A una semana del sismo que sacudió regiones de Colombia, los comercios y empresas de Pereira enfrentan pérdidas materiales significativas. Alrededor de 20 mil negocios sufrieron daños graves en Risaralda, provocando la paralización temporal de sus operaciones. Decenas de locales permanecen clausurados debido a riesgos estructurales de colapso y al deterioro causado por las ondas sísmicas. Ante esta crisis económica, el Gobierno colombiano activó el Fondo Milagro y subsidios para preservar las actividades comerciales en zonas afectadas mediante un plan de contingencia.

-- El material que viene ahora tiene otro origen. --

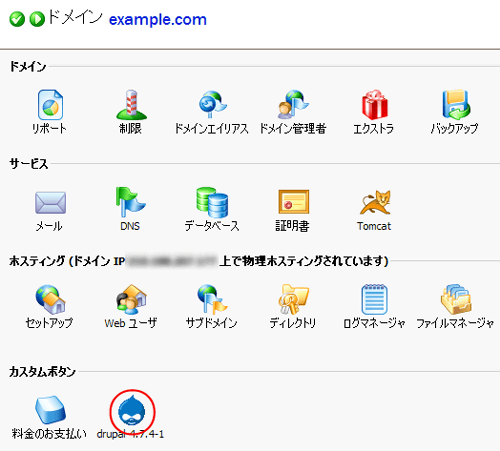Open the バックアップ backup icon
The height and width of the screenshot is (451, 500).
coord(456,105)
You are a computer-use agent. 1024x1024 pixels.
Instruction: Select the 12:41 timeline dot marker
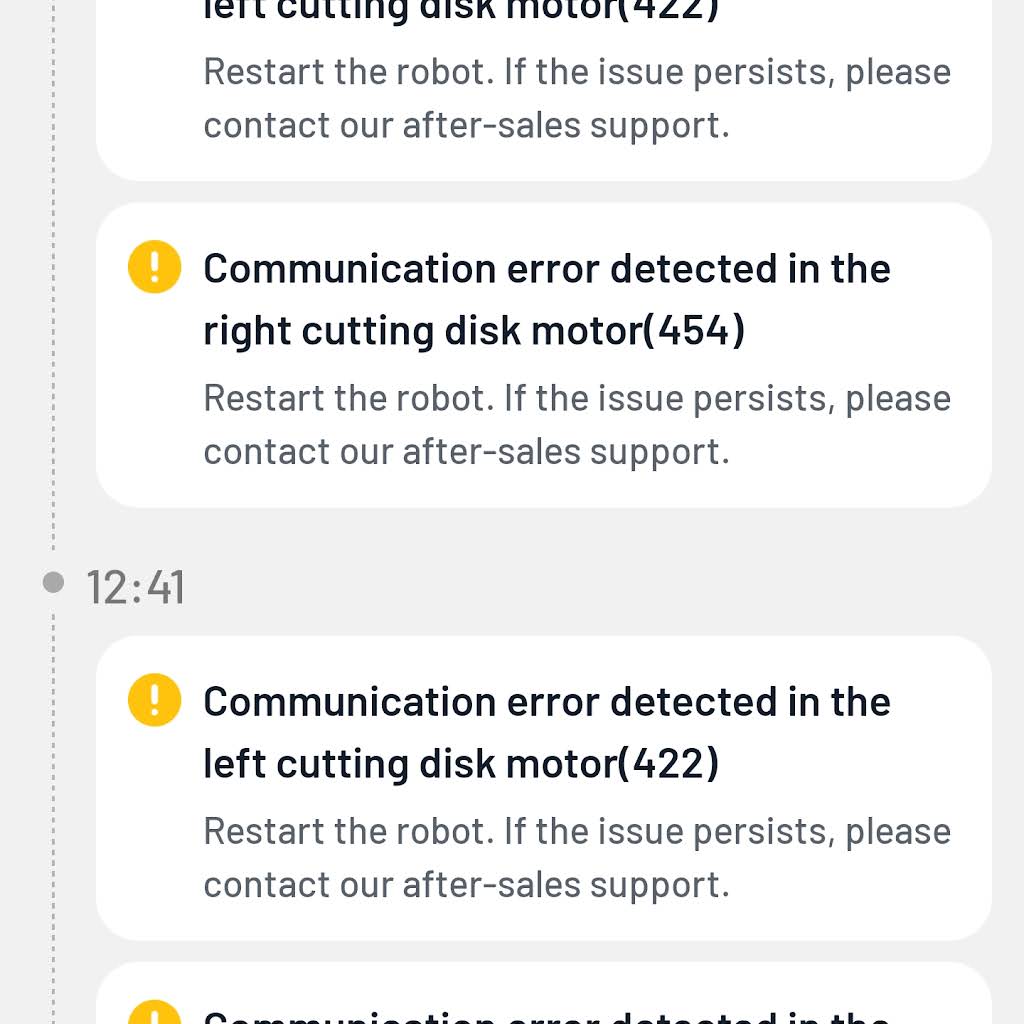pyautogui.click(x=54, y=582)
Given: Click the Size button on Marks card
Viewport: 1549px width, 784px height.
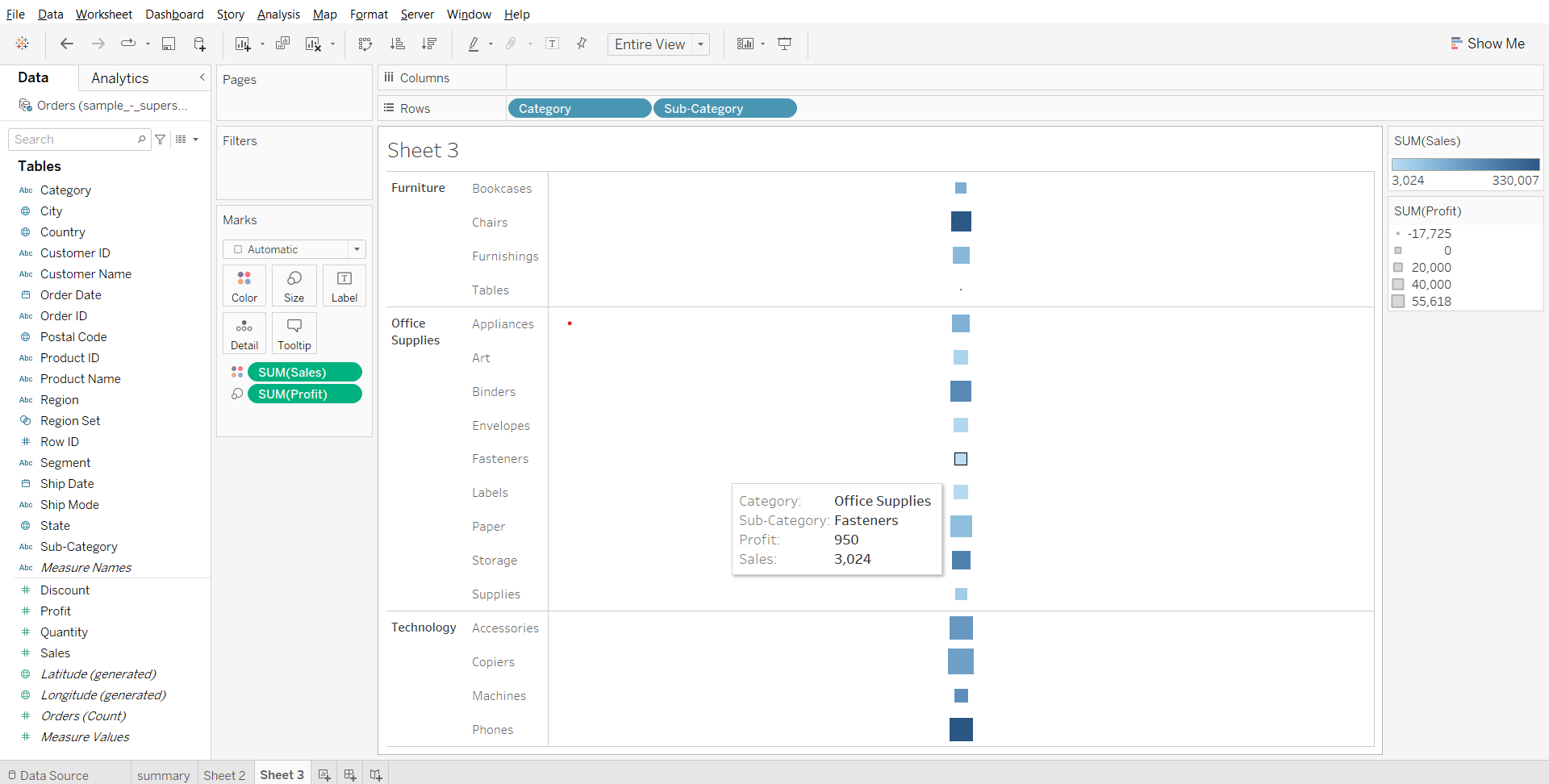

El director de la Federación de Comerciantes de Risaralda, Sebastián Restrepo, presentó un balance preliminar del impacto: “Según lo que hemos podido confirmar y observar, casi el 35% de ellos se han visto afectados, estamos hablando de aproximadamente 20 mil empresas con daños graves”. El dirigente gremial precisó que las pequeñas y medianas empresas concentran la mayor cantidad de afectaciones estructurales e interrupciones en sus cadenas de comercialización. Esta situación generó incertidumbre entre los trabajadores ante el temor a perder sus puestos de empleo.
Frente a la emergencia productiva, diversos propietarios debieron retirar sus inventarios para resguardarlos en almacenes provisionales mientras se evalúa la habitabilidad de los inmuebles. Los almacenes y tiendas del centro urbano sufrieron el deterioro de su mercadería tras el colapso de cubiertas y techos provocado por las ondas sísmicas. El Ejecutivo busca mitigar estos efectos con medidas inmediatas, aunque la recuperación del tejido productivo local dependerá de la velocidad en la reparación de los daños estructurales registrados en Pereira y otros municipios. La magnitud del desastre ha obligado a priorizar la seguridad de las personas sobre el funcionamiento inmediato de los locales comerciales afectados por el temblor.
Para contrarrestar la paralización comercial y evitar despidos masivos, el Gobierno de Colombia estructuró un programa integral de asistencia financiera para los comerciantes damnificados. El paquete de medidas contempla la entrega de subsidios directos de arrendamiento, facilidades tributarias y el financiamiento temporal en el pago de servicios públicos. Asimismo, el Poder Ejecutivo formalizó la creación del Fondo Milagro como mecanismo financiero para centralizar los recursos públicos destinados a la reconstrucción de la infraestructura dañada.
Las autoridades nacionales convocaron a las asociaciones del sector privado para articular los cronogramas de recuperación y financiamiento comercial. Sin embargo, el impacto económico ya se hizo sentir en Pereira: cerca de 20 mil empresas registran daños y crece el temor por empleos.
El responsable de almacén, Herman Andrés Noreña, detalló el perjuicio económico registrado en su establecimiento: “Se perdieron aproximadamente entre 15 y 20 millones de pesos en mercancía porque el techo quedó descubierto y muchas cosas sufrieron daños”. A las pérdidas en inventarios se suma una drástica caída en la afluencia de consumidores en rubros de servicios y comercio menor.
Propietarias de negocios locales, como salones de belleza y peluquerías, reportaron una reducción sustancial de usuarios que alcanza apenas uno o dos clientes por jornada. La magnitud del desastre ha generado un escenario crítico donde la supervivencia empresarial depende tanto de la ayuda estatal como de la reactivación inmediata del consumo local.
El Ejecutivo colombiano implementa el Fondo Milagro y subsidios de arriendo para mitigar las consecuencias de este sismo que dejó miles de familias sin hogar y negocios inoperativos. La respuesta institucional busca estabilizar la economía afectada, pero el dolor humano sigue latente en cada rincón del territorio colombiano.